* [WHAT THE EXERCISE ASKS]
Check every line of the material below for "Expand". Give the number of lines that have it, and only that.

- - -

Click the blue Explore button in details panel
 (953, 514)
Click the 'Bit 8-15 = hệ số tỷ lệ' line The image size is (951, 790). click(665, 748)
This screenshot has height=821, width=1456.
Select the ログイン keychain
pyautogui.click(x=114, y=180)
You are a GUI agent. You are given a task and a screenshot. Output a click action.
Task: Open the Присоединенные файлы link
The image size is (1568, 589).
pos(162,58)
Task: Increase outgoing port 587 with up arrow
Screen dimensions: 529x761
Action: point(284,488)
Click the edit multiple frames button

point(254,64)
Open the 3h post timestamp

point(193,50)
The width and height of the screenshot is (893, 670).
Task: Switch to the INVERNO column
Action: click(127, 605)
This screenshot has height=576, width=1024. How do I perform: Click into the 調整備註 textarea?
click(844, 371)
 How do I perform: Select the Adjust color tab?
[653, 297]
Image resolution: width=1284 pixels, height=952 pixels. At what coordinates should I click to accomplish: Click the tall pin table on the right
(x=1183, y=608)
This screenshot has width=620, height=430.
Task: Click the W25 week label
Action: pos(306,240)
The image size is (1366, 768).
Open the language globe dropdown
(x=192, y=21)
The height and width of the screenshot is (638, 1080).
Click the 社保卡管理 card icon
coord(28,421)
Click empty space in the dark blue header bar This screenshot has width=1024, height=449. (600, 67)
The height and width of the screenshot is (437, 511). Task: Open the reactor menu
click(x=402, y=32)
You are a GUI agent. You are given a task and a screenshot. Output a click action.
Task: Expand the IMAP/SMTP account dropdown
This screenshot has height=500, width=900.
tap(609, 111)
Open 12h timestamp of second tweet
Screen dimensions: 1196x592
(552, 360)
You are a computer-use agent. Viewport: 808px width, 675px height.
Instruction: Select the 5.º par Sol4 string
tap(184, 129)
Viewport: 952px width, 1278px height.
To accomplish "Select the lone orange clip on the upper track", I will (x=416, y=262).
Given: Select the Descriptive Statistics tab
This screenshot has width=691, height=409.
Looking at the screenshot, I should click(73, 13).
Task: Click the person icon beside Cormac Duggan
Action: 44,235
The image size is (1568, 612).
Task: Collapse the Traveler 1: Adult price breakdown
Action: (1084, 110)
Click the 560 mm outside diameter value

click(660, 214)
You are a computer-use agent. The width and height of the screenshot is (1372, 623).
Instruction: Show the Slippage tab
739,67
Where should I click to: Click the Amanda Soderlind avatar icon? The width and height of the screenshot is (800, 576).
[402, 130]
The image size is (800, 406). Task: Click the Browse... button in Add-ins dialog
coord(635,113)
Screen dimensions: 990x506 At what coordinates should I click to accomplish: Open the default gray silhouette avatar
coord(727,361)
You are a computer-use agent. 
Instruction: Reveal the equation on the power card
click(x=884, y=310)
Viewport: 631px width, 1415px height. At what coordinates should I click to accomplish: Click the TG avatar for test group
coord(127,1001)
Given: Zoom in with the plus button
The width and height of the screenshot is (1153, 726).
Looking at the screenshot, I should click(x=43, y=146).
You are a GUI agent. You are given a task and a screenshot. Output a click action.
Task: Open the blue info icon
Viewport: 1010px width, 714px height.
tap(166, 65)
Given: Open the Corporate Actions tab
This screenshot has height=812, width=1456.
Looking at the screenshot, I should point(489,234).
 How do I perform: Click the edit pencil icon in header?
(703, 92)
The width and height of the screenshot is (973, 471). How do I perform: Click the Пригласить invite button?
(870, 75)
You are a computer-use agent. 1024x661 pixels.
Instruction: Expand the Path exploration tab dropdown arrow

- - -

* [ANSWER TO THIS PROBLEM]
2